When I got married I willingly and happily took my husbands name.  There was absolutely no expectation from him that I should, but it was important to me that our future family be unified with one name.  I came from a broken home and knew what it was like to not share the same last name, and the difficulties with my parents divorce meant that I also felt a sense of shame about my Father's name and just wanted to be rid of it.   This is not a sob story segment about my childhood, I'm just framing up my reasons for leaping into taking the next man name on offer.

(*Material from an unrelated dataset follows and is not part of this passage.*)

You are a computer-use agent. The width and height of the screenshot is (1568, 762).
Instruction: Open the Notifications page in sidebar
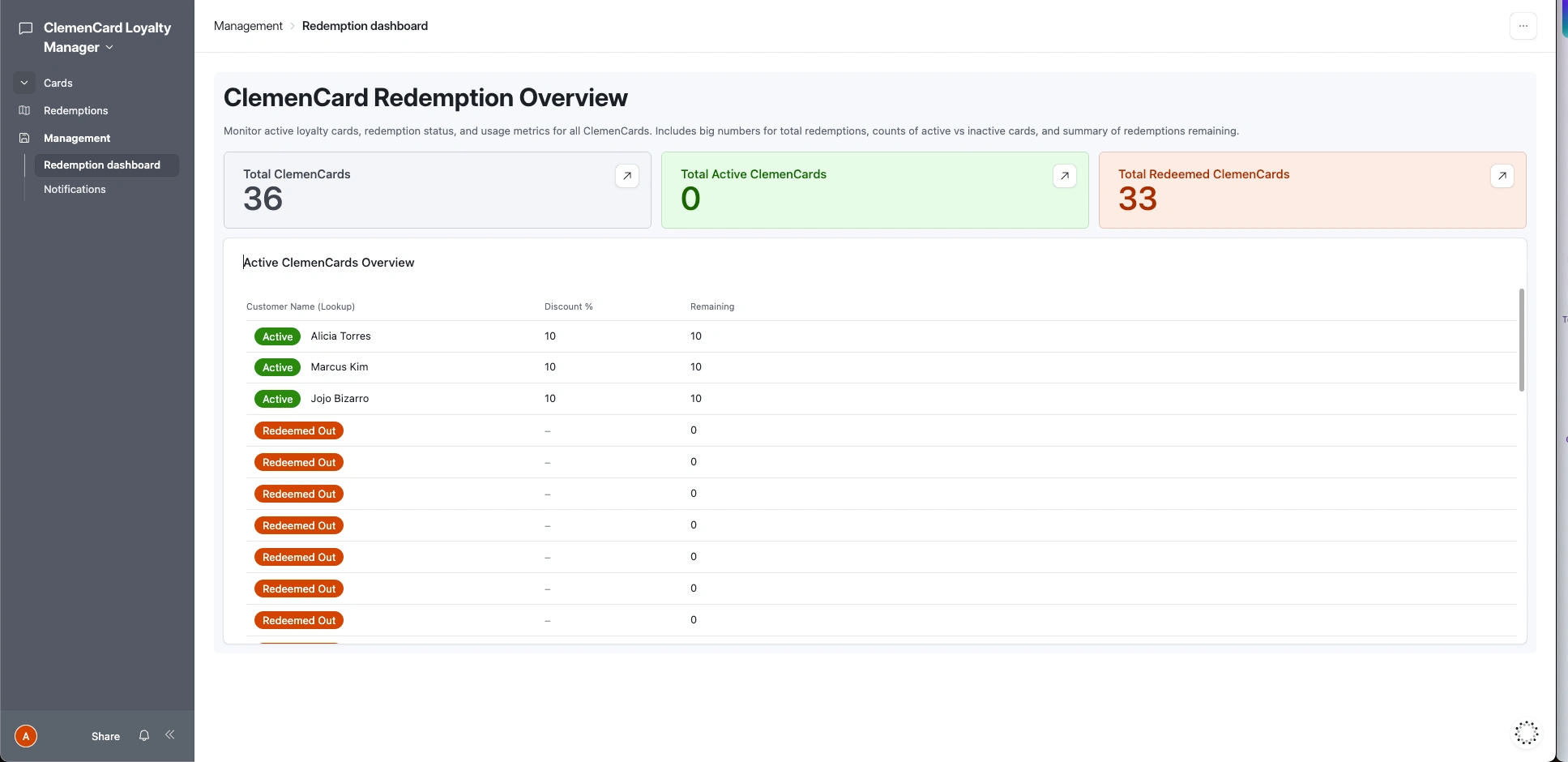click(x=75, y=189)
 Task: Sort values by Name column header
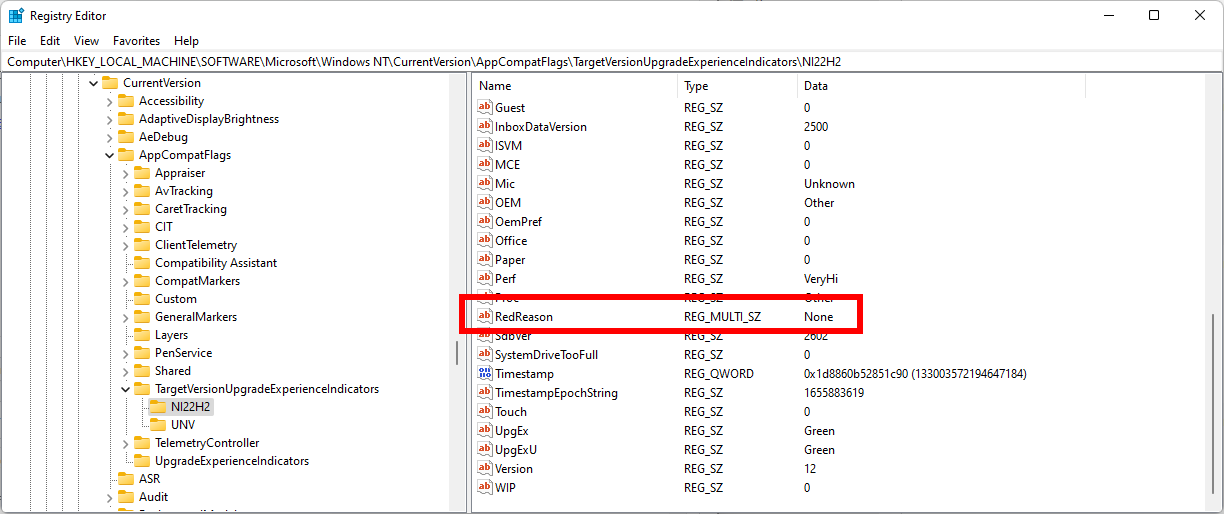pos(575,86)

For more reasons on why women choose to take or not to take their husbands names this article covers a few of these things as well as the writers own view on  changing names which is limited to keeping her maiden name and not the concern about her foremothers names.   Very infrequently is it considered that a man will take his wife's name upon marriage (although this man came up with a new and interesting solution with his wife which worked for them).  This would be seen as somewhat effeminate and almost traitorous to this man's proud name.  In saying that I must say that my husband claims that if I had wanted to keep my name he would happily have changed his name to mine(hero).  You see, the reasons that people choose to change their names to their husbands name is not really because men are forcing us to(although 50% of Americans believe that women entering heterosexual marriages should be legally required to take their husbands names), or owning us anymore- it's just an accepted social convention.  And, what makes this convention even easier to continue is that women's last names are so transient, usually only lasting for part of their lifetime, as well as the shocking truth that there are no women's surnames!!!! Fortunately the UN has a convention about women's last names- In 1979, the United Nations adopted the Convention on the Elimination of All Forms of Discrimination Against Women ("CEDAW") which declared in effect that women and men, and specifically wife and husband, shall have the same rights to choose a "family name", as well as a "profession" and an "occupation".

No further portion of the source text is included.